- Interactive map of The Edgewater Casino
- Location: Vancouver, British Columbia; 750 Pacific Blvd South Vancouver, British Columbia; 49°16′33″N 123°06′35″W﻿ / ﻿49.2757°N 123.1096°W;
- Opened: February 2005
- Closed: September 29, 2017

= Edgewater Casino (Vancouver) =

Casino in British Columbia, Canada (2005–2017)

The Edgewater Casino was a casino located at 760 Pacific Blvd South Vancouver, British Columbia. It was in operation from 2005 to 2017, after which it was replaced by the newly-opened Parq Casino.

==History==
The Edgewater Casino opened in February 2005 under the ownership of investors Leonard Libin and Gary Jackson, occupying the Enterprise Hall at the Plaza of Nations. The Edgewater was conceived as a temporary casino, with the city targeting the eventual development of a permanent casino in downtown Vancouver. Its gaming floor included 600 slot machines and 75 table games.

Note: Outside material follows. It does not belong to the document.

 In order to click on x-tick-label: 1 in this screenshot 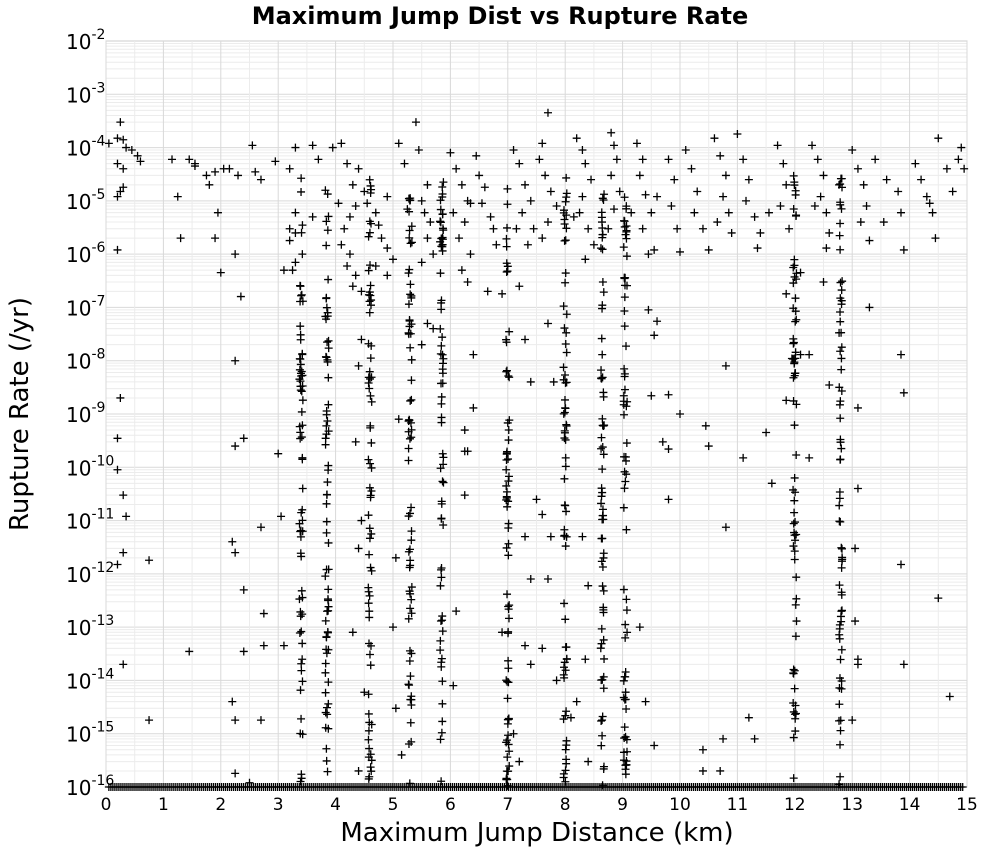, I will do `click(164, 805)`.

In 2006, Nevada-based Paragon Gaming acquired the Edgewater Casino out of bankruptcy. Paragon had recently begun construction of the River Cree Casino on Enoch Cree Nation 135 near Edmonton, during which its CEO Scott Menke frequently visited Vancouver.

In 2010, Paragon Gaming announced a proposal to relocate Edgewater Casino to a new, $500 million property adjacent to nearby BC Place. The new casino would be triple the size of Edgewater, and planned to feature 1,500 slot machines and 150 table games. While the relocation of the casino license to the new property was approved, Vancouver City Council blocked the expansion of casino gaming.

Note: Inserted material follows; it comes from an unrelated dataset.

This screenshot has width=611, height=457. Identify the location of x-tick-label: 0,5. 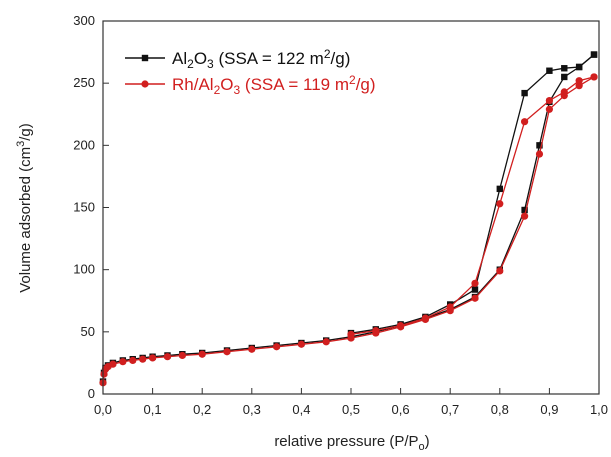
(351, 410).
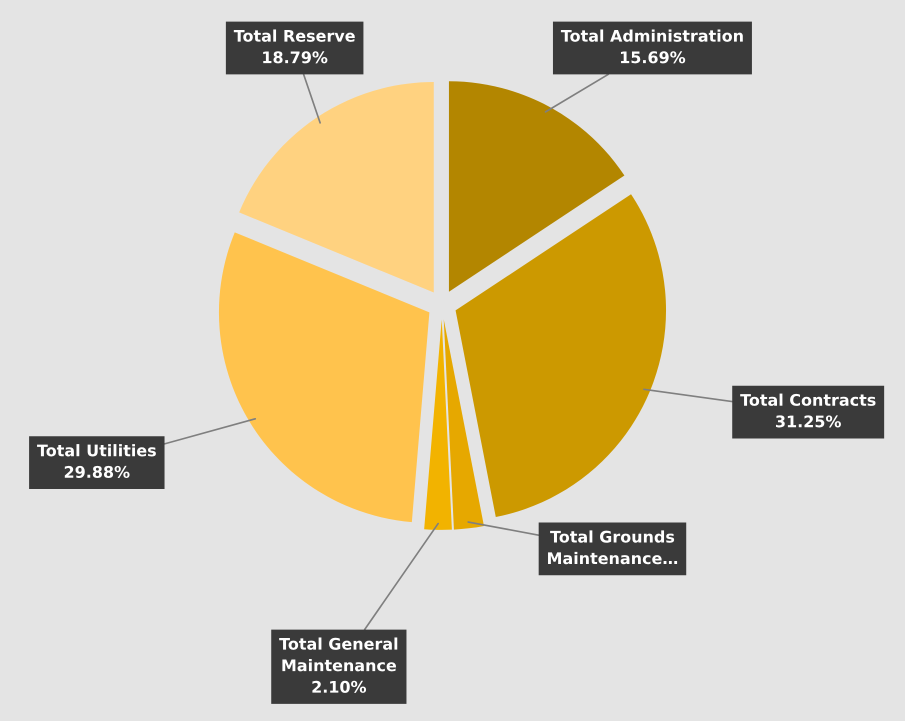 The height and width of the screenshot is (721, 905). I want to click on slice-label: Total Reserve, so click(294, 36).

In September 2013, Paragon announced a revised proposal with new investors, retooling the development as an "urban resort" with two high-end hotels, restaurants, and event spaces in addition to the casino—which would maintain the same number of tables and slot machines as Edgewater. The new, $640 million casino resort opened on September 27, 2017 as Parq Vancouver; Edgewater Casino officially closed earlier in the day, and all employees were transferred to Parq.

==Statistics==
In 2013, it generated $6.6 million for the city. In 2014 it was $7.2 million. In 2015, it was $8.3 million and 2016 it was $8.6 million.
==Events==
The Casino was well known for its hosting of live events. The 2016 Karaoke World Championships were held at the casino. The competition ran from the 1st of November to the 6th.

The Canada International Film Festival is an annual event that had been hosted by the casino since 2009. In 2014, it was held from March 28–29.